TCR1 is colored gray (TCRα) and blue (TCRβ), HLA-DRA and HLA-DRB3*02:02 are colored brown, and NY-ESO-1 is colored orange. Residues of the peptide are displayed in ball-and-stick representation, while those of the MHC and TCR are shown in stick representation. Hydrogen bonds are shown as thin green lines. Nonpolar hydrogens are hidden for clarity.

Fig. 6.. NY-ESO-1_123–137–specific CD4 T cells in other tumor types.

Representative dot plots and pies summarizing TCR alpha and beta chains of multimer-positive CD4 T cells after in vitro stimulation with the NY-ESO-1_123–137 peptide in (A) samples from patients with lung cancer (n = 5), (B) samples from patients with ovarian cancer (n = 3), (C) samples from patients with neuroblastoma pediatric cancer (n = 3), and (D) healthy donor samples.

Fig. 7.. TCR transduction in human primary CD4 T cells.

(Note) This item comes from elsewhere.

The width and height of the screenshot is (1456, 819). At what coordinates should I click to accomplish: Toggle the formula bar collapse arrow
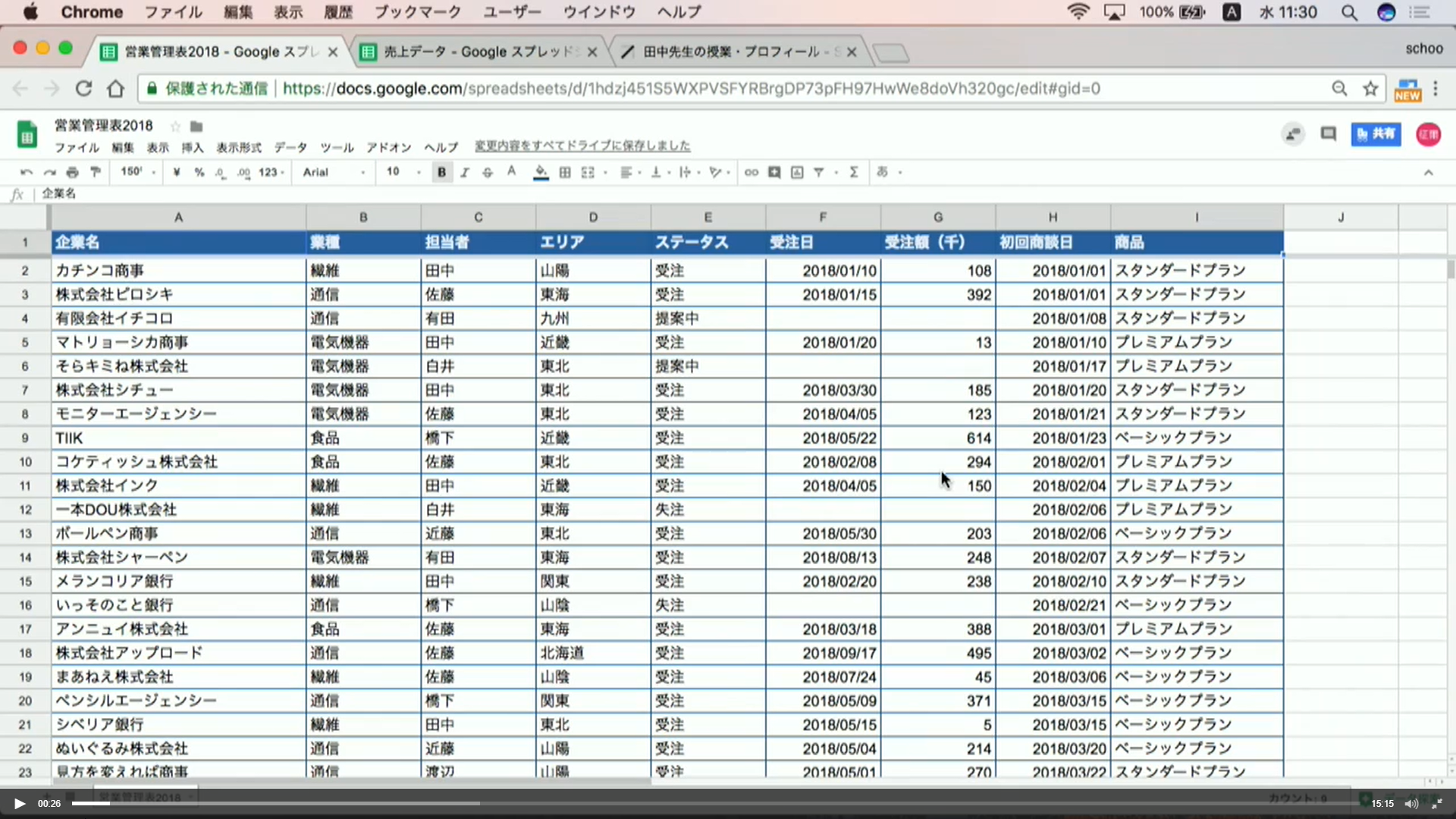coord(1429,172)
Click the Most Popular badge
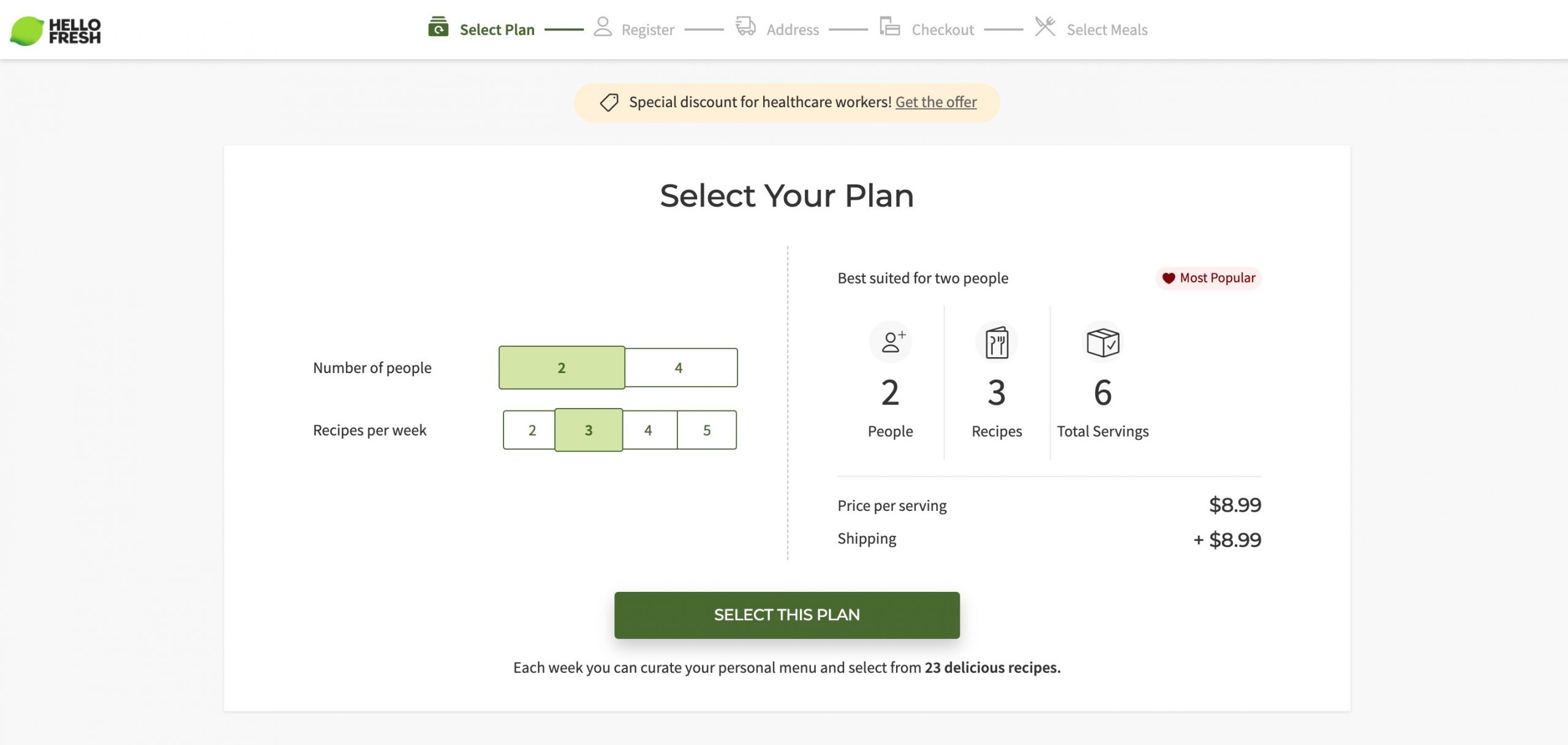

(A) Schematic of experimental strategy to generate NY-ESO-1/TCR–transduced human CD4 T cells. KO, knockout. (B) Cumulative analysis of TCR transduction in CD4 (n = 12) and CD8 (n = 4) T cells, with or without CRISPR editing. Statistical power was assessed using one-way ANOVA. (C) Cumulative analysis of percentage of live cells in TCR-transduced CD4 (n = 12) or CD8 (n = 4) T cells, with or without CRISPR editing. Statistical power was assessed using one-way ANOVA. (D) Cytotoxic capacity of TCR-transduced CD4 T cells against different HLA-matched and HLA-mismatched tumor cell lines (E:T ratio, 30:1) (n = 4). (E) Cytokine secretion analysis (TNF-α, IFN-γ, IL-2, IL-5, and IL-13) by LEGENDplex in supernatants of NY-ESO-1_123–137/TCR–transduced CD4 T cells for the higher ratio E:T (30:1) (n = 6).

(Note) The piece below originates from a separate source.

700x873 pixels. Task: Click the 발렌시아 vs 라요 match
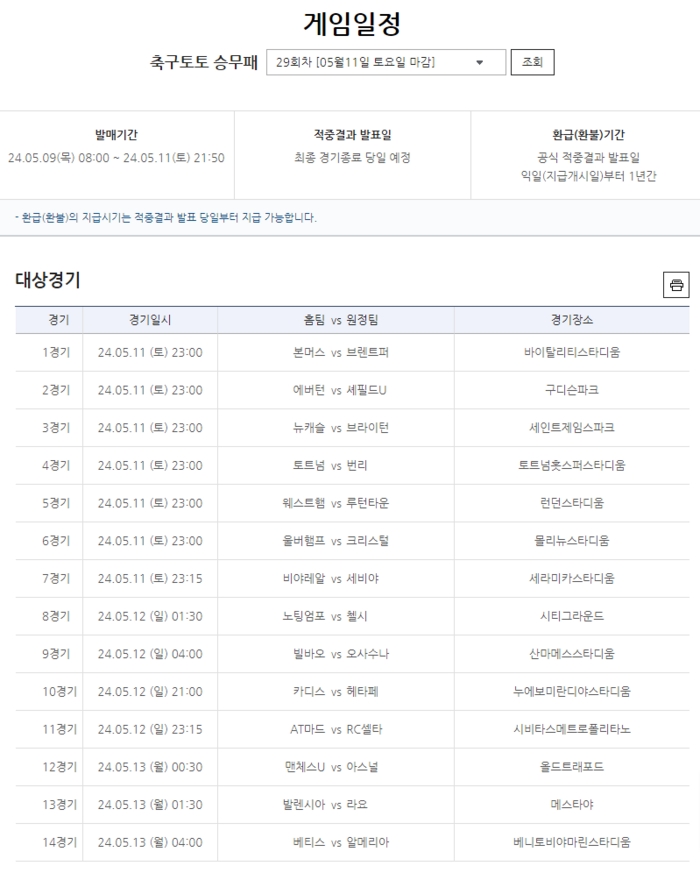(x=336, y=805)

Fig. 8.. Adoptive transfer of NY-ESO-1/TCR T cells in tumor-bearing IL-2–NOG mice.

(A) Schematic of experimental strategy. (B) In vivo efficacy of adoptively transferred NY-ESO-1/TCR–transduced T cells against HLA-matched tumor xenografts (six mice per group). Statistical power was assessed using Kruskal-Wallis test. (C) Representative dot plots of human CD3 staining of the PBMCs of untreated mice and mice receiving NY-ESO-1/TCR–transduced CD4 T cells or NY-ESO-1/TCR–transduced CD8 T cells. (D) Monitoring of the frequency of persisting human T cells by flow cytometry (six mice per group).